July 19th, 2018 / By: / Erosion Control Materials, GSI News, Industry News, Resources

The Geosynthetic Institute (GSI) will sponsor a webinar entitled “In-Situ Stabilization of Soil Slopes Using Nailed or Anchored Geosynthetics,” on Aug. 15, from 11:30 a.m. to 1 p.m. EDT. The webinar will be hosted by Dr. Robert M. Koerner. GMA member companies and their employees receive discounted rates on all GSI webinar and short course registrations.

The sliding of soil slopes in the form of localized landslides represents an annual loss of $2–5 billion in property and infrastructure damage in the United States and an associated 25–50 casualties. Theoretically, such failures are readily analyzed using such methods as simplified Bishop’s for rotational surfaces and the U.S. Army Corps of Engineers wedge method for translational surfaces. For existing slopes, which cannot be reconstructed due to structures at the top or toe of the slope, however, an in-situ remedial method is necessary.

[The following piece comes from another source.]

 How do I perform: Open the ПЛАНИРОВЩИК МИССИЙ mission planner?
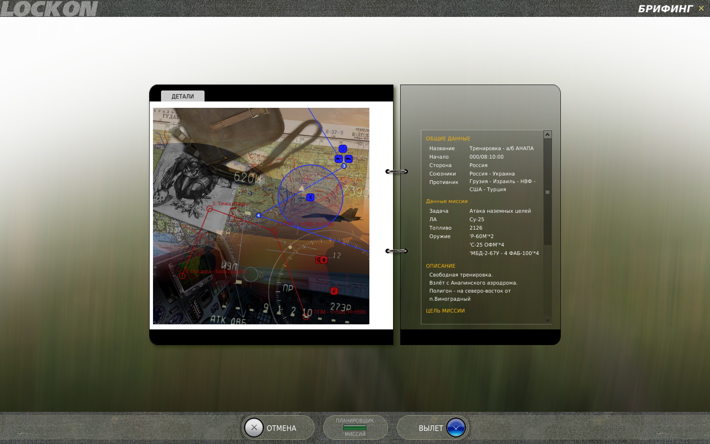[x=355, y=428]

This webinar will focus on a geosynthetic placed on the existing soil’s surface and then nailed or anchored into the soil beyond the potential failure surface. Originally called “anchored spidernetting,” this remedial method provides several benefits, each of which increases the factor-of-safety (FS), including:

  • Increases soil friction
  • Increases soil cohesion
  • Nails penetrate the failure plane
  • Geosynthetic force is added along potential failure plane
  • Moment due to geosynthetic at ground surface exists

Numeric examples including these benefits will be given illustrating the resulting increases in FS values. Original field trials in the 1980s will be shown using a gathered knit geotextile and hand-driven soil nails. Interestingly, all activity then ceased for some 20 years, perhaps due to the 1986 patent on the technique thwarting the method’s implementation. Since 2010, however, at least ten manufacturers, contractors and developers have taken up the concept using different soil-covering materials, as well as various nailing or anchoring systems. Each of these newer methods will be illustrated and compared.

Participants will become familiar with details of this in-situ soil slope stabilization method that is a juxtaposition of geosynthetics and ground modification. The FS improvements are illustrated through theories and examples, as well as descriptions of the commercially available approaches to the technique. This webinar will seek to lead to the mitigation of a large number of shallow soil slope failures along highways and near structures on private and public lands.

This webinar will be beneficial for owners of sensitive or quasi-stable soil slopes in both the public and private sectors; federal, state and regional geotechnical, transportation and environmental engineers; engineers from municipal districts and townships; private and municipal land developers, architectural and landscape designers; general civil consulting engineers; testing laboratories servicing these organizations; manufacturers of geosynthetic materials; ground modification contractors and installers of in-situ soil slope stabilization methods; academic and research groups; and others desiring technically related information on this important aspect of our constructed infrastructure.

The webinar’s instructor, Dr. Koerner, is professor emeritus of civil engineering at Drexel University, and founder and director emeritus of the Geosynthetic Institute.

Webinars cost $200.00 for GSI and Geosynthetic Materials Association (GMA) members, and $250.00 for nonmembers. Successful completion of a multiple-choice test after the webinar carries 1.5 professional development hours (PDH).